▶ Job
Reproduce the listing word for word from the line containing "You are a GUI" to the line containing "click(x=409, y=584)", including both of those lines.

▶ Record set
----

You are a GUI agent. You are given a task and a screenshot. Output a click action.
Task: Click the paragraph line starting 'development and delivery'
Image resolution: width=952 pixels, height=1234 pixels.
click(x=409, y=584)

----

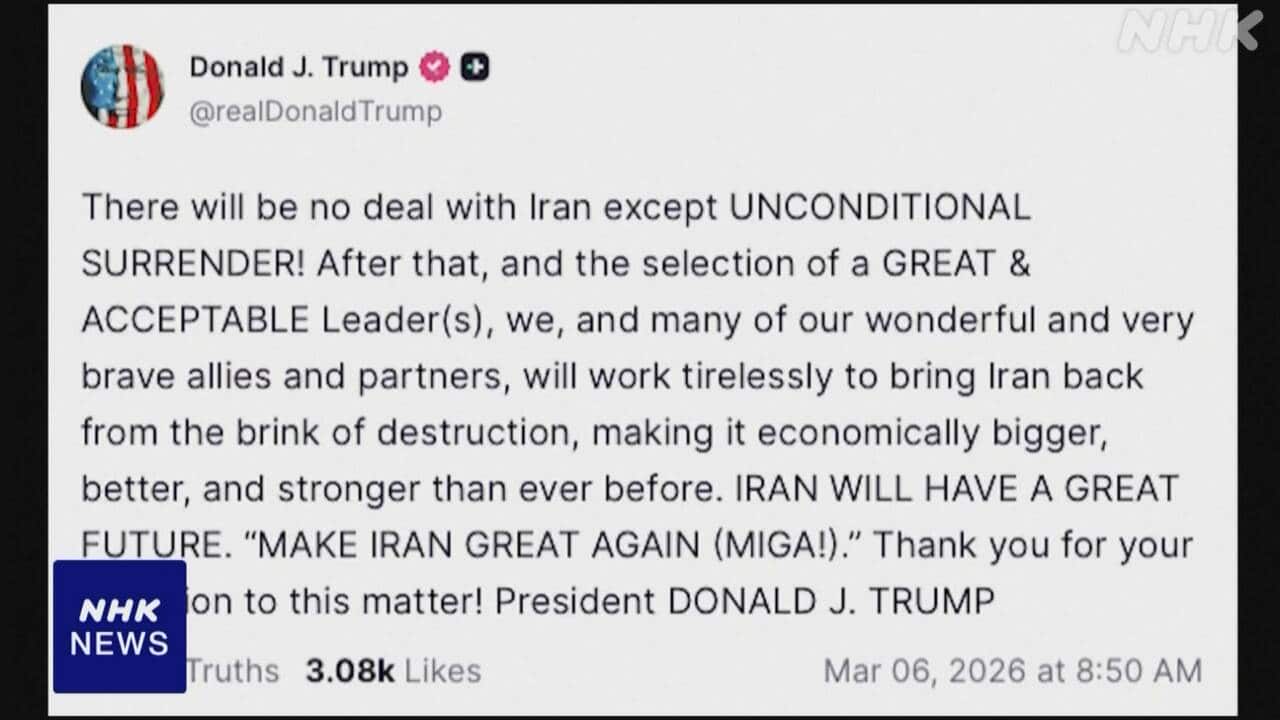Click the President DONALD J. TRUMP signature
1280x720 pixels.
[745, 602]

----

▶ Written response
You are a GUI agent. You are given a task and a screenshot. Output a click action.
Task: Click the paragraph line starting 'development and delivery'
Image resolution: width=952 pixels, height=1234 pixels.
click(x=409, y=584)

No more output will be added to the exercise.